▶ _EXERCISE A_
Do these statements agree with the conversation transcript below? (i) Investors tell the founder they saw the failure coming six months before the founder did. (ii) Employees are worried about where the next paycheck will come from. (iii) Ryan Rutan says that neither he nor Wil Schroter has made a practice of opening up a Rolodex to help people find opportunities. For each, answer yes or no and quote the deciding words of the transcript.
○ ○ ○ ○ ○ ○ ○
Ryan Rutan: Um, in others, it was really trying to talk about, you know, here are your superpowers, here are your leverage, Herbal skills, here are the things to focus on here. The things and you know, build them up a bit to try to give them some momentum as they go on and do that next thing because that's where their head's at. That's all they're thinking about now, right. All they care about is how do I recover from this
Wil Schroter: situation again?
Ryan Rutan: Very different with investors. They're like, yeah, you failed. We saw it coming six months before you did by right? Um, well, we'll talk to you again if you got another great idea. But with the employee, they're worried about where is the next paycheck going to come from? And so they ended far better when it was here are the things that I think that you did amazingly. Well, these are the things that, that I would, I would leverage in the resume in your conversations with people. Um, and we talked about this in the other episode and let me know how I can help and let me know how I can open up my Rolodex to help you find opportunities, right? And you and I have both made a practice of doing that. And I think that goes a long way in maintaining that goodwill and it's just a good thing to do, right?
○ ○ ○ ○ ○ ○ ○
▶ _EXERCISE B_
Which lines of the records contain the string "Instruction", counting case? Report each such line in full.
○ ○ ○ ○ ○ ○ ○
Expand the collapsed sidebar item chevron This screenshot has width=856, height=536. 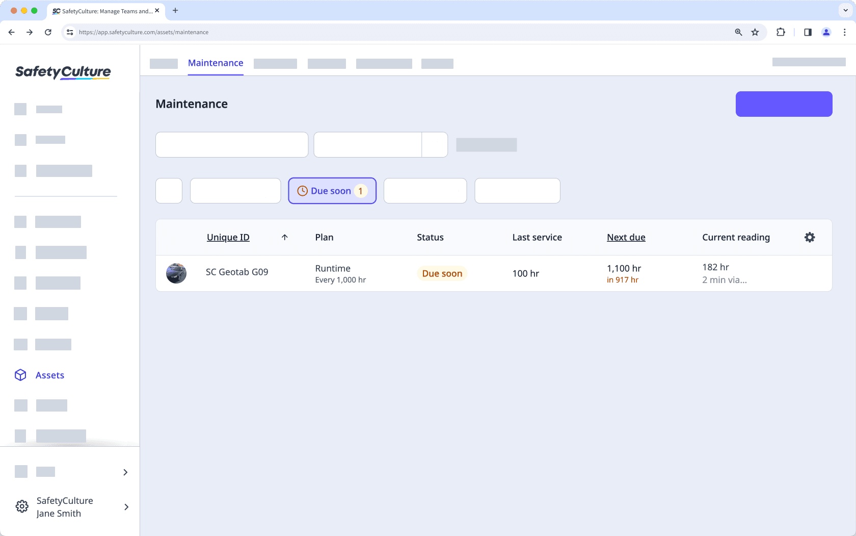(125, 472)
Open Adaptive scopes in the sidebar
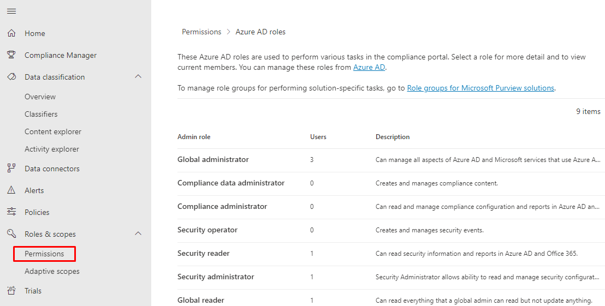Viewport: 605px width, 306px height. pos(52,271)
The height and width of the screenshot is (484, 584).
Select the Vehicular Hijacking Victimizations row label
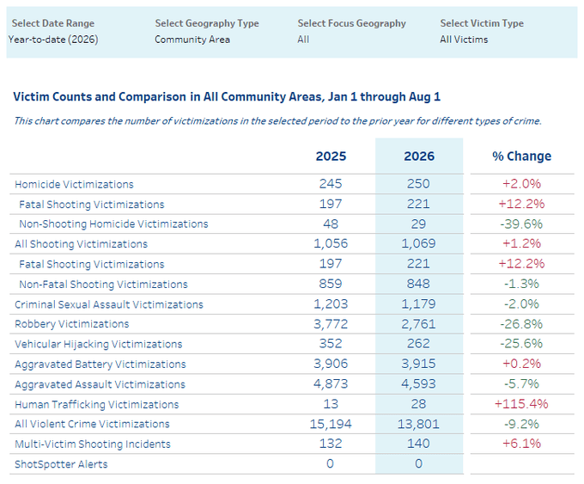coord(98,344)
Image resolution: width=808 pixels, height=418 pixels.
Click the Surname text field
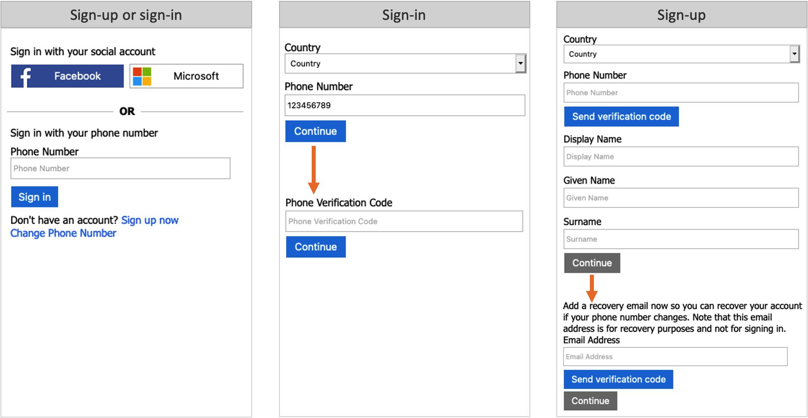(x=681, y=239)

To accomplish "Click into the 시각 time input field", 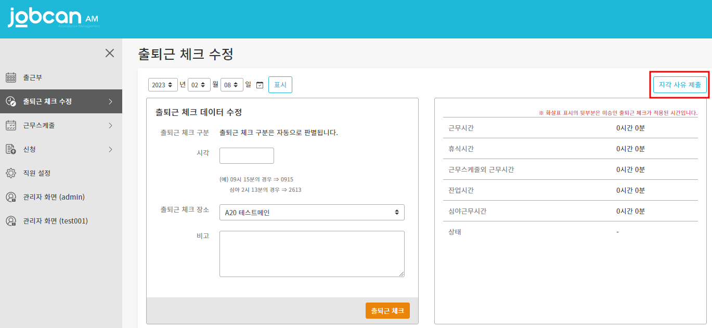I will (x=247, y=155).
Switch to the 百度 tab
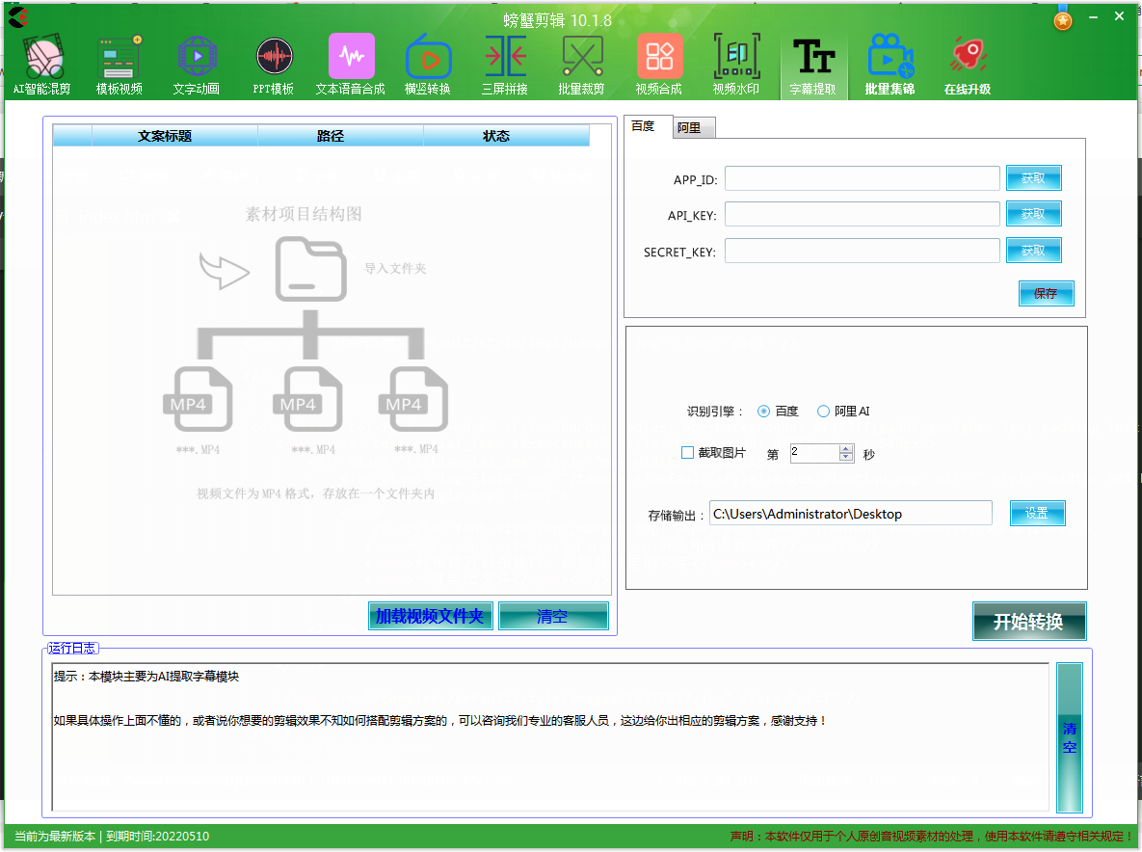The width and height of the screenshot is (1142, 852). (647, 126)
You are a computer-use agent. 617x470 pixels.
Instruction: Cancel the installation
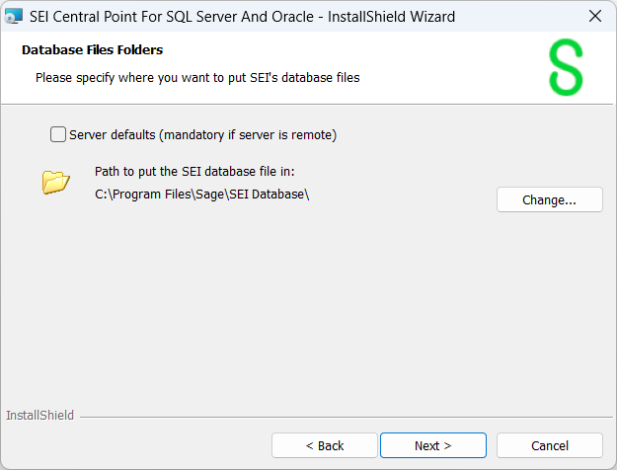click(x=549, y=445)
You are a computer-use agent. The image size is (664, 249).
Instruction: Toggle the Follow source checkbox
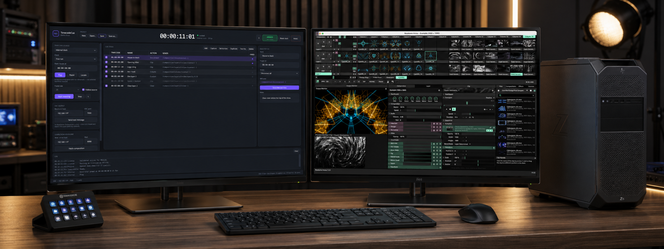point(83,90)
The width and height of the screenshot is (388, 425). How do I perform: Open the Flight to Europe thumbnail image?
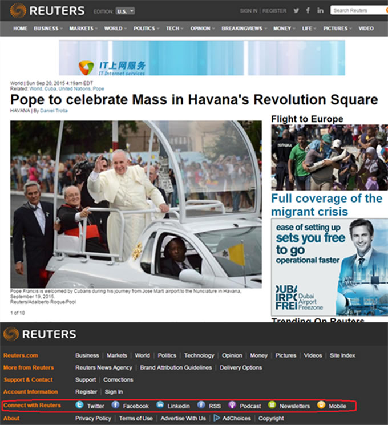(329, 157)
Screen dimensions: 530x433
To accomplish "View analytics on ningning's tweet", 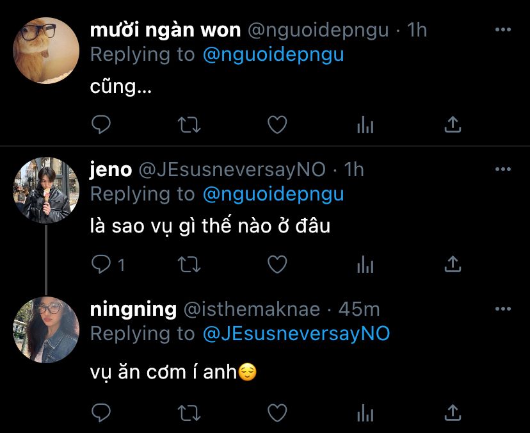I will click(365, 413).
○ ○ ○ ○ ○ ○ ○
▶ _CORRECT OUTPUT A_
(i) Yes: "We saw it coming six months before you did"
(ii) Yes: "they're worried about where is the next paycheck going to come from?"
(iii) No: "And you and I have both made a practice of doing that."

▶ _CORRECT OUTPUT B_
Instruction: Cancel the installation
Instruction: Toggle the Follow source checkbox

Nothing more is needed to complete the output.